This article appeared in the Spring 2016 edition of The Classroom Teacher.

Educators generally resign before the summer resignation date, with the consent of the district, or for cause and possibly without the district’s consent. This article applies to educators who hold probationary, term or continuing contracts working in Texas public school districts.

Resigning by not signing new contract

A probationary or term contract teacher can effectively resign by declining to sign and return a new contract by the deadline listed on the contract.

Resigning before the summer resignation date

Chapter 21 of the Education Code allows those who have signed contracts to unilaterally resign no later than the 45th calendar day before the first day of instruction. For 2016-2017, many districts will start school on Aug. 22, 2016. Teachers employed in districts with that start date would need to resign by July 8. 

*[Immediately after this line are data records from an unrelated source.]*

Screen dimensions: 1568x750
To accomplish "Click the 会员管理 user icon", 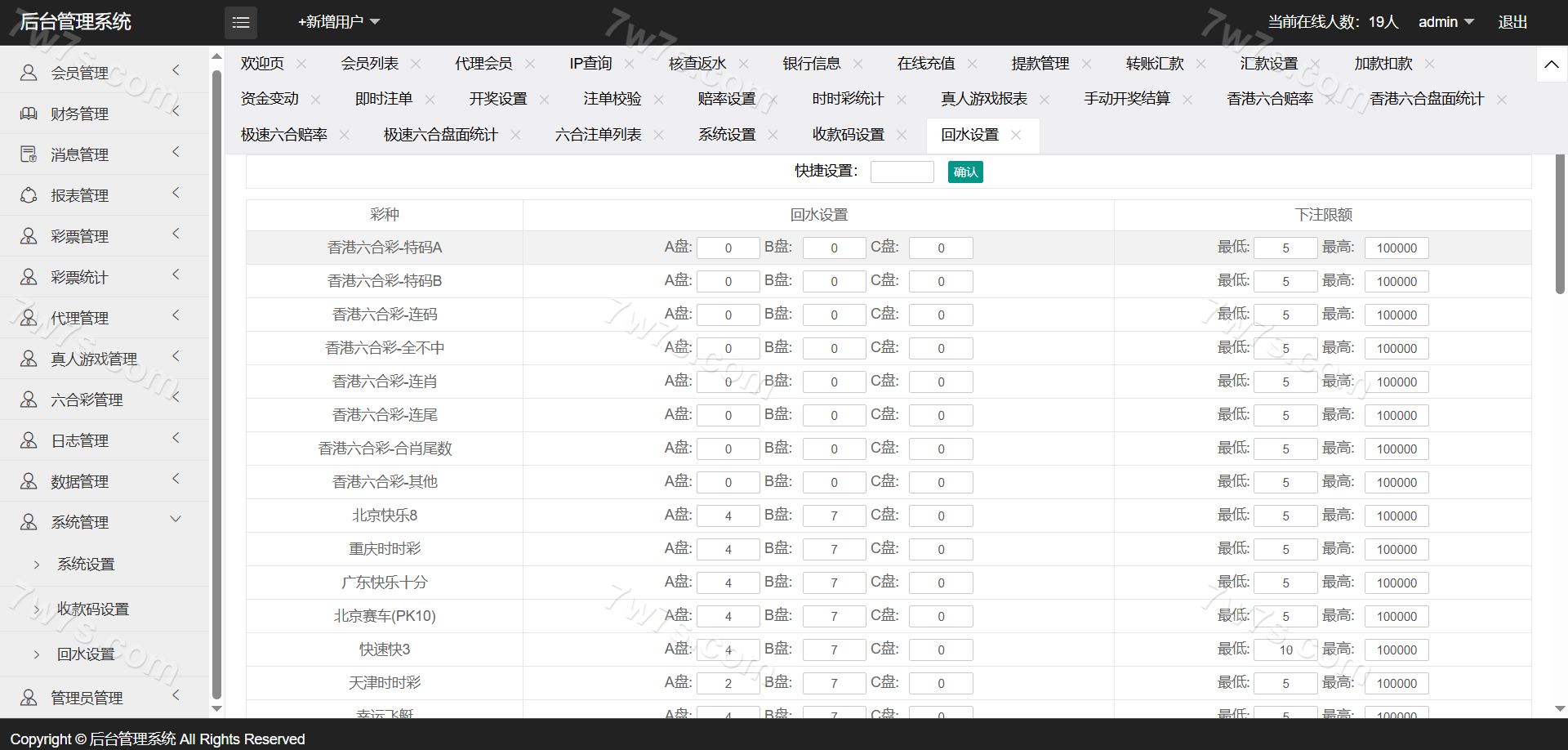I will 29,73.
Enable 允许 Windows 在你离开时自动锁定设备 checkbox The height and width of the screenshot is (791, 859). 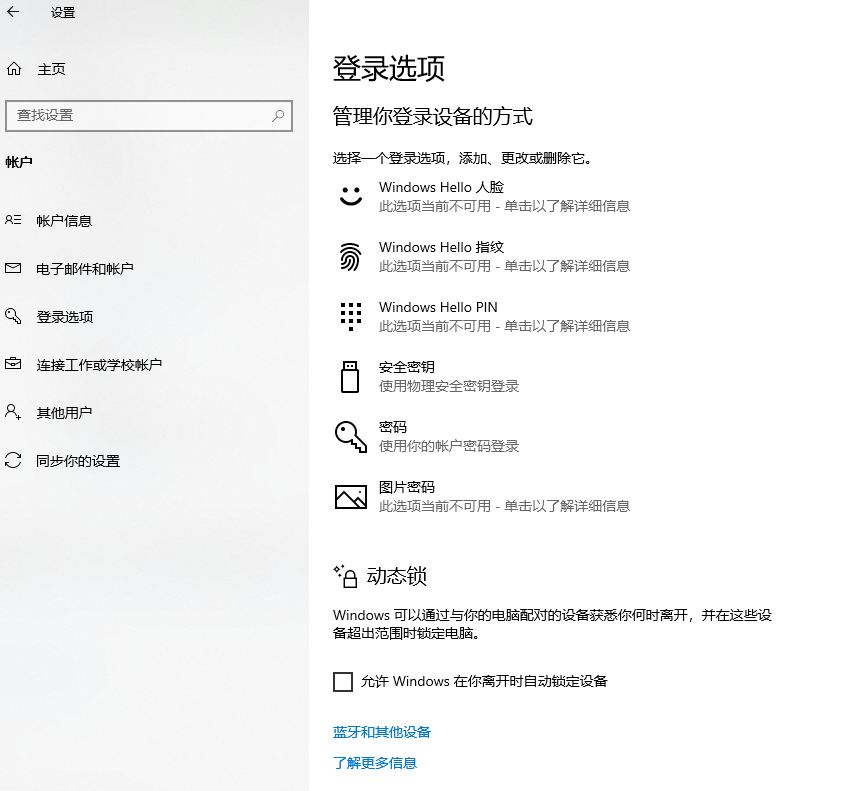[x=343, y=682]
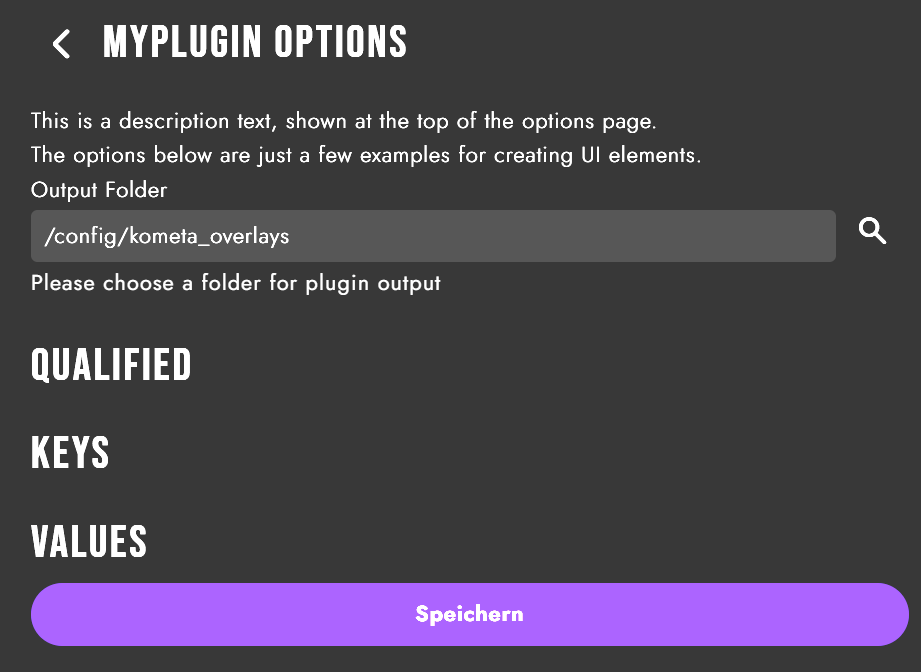921x672 pixels.
Task: Select the Values section heading
Action: (x=89, y=541)
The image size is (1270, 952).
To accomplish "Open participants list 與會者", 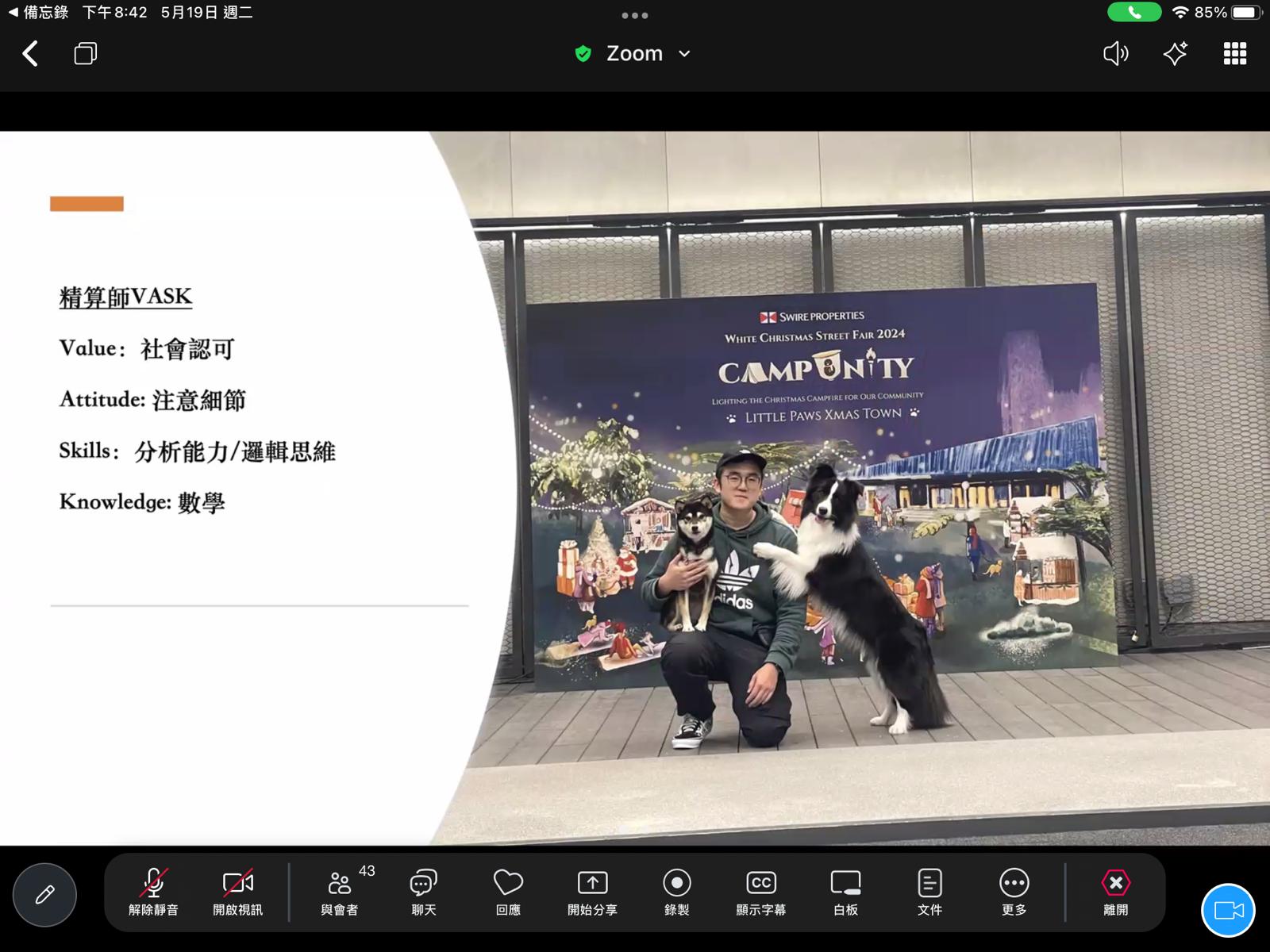I will 340,892.
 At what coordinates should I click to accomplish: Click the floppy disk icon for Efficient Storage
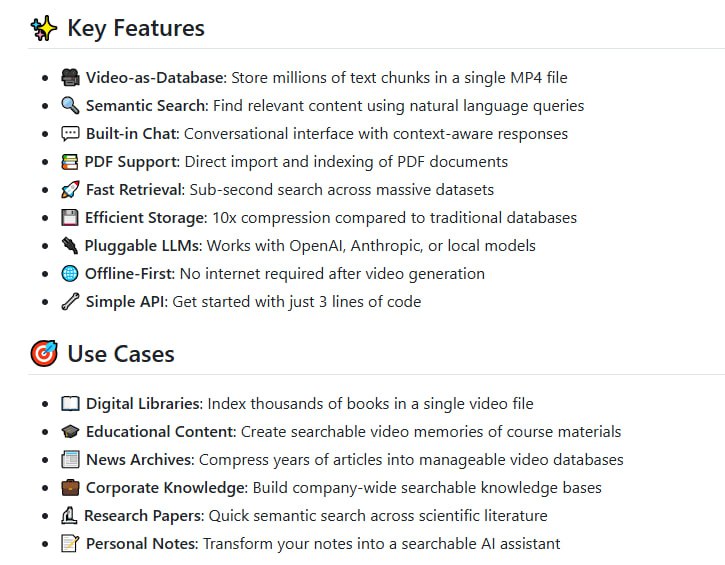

The Education Code describes the resignation process: educators can resign unilaterally by sending resignations addressed to the board at the district’s post office address by registered or certified mail (preferably certified, return receipt requested) postmarked on or before the deadline. 

Whether an educator resigns on or before the deadline by mail or by turning in a resignation to a superintendent (keeping a copy to show receipt by the district), the act of submitting the resignation completes the process. A district need not “accept” a resignation for it to become effective at the end of the year or before the deadline, and, because submitting the resignation completes the process, an educator cannot unilaterally rescind the resignation and require the district to re-employ the educator.

Resigning with consent

After the resignation date, an employee can legally resign from a contract with the board’s consent or, in most districts, with the superintendent’s consent. Without a board delegation of authority, a principal cannot lawfully consent to an employee’s request to resign. Most districts will allow professionals to resign from a contract after the district hires a qualified replacement. That districts have become more reluctant to allow educators to resign before the district locates or hires a replacement may reflect the fact that districts now find it more difficult to attract and retain good teachers.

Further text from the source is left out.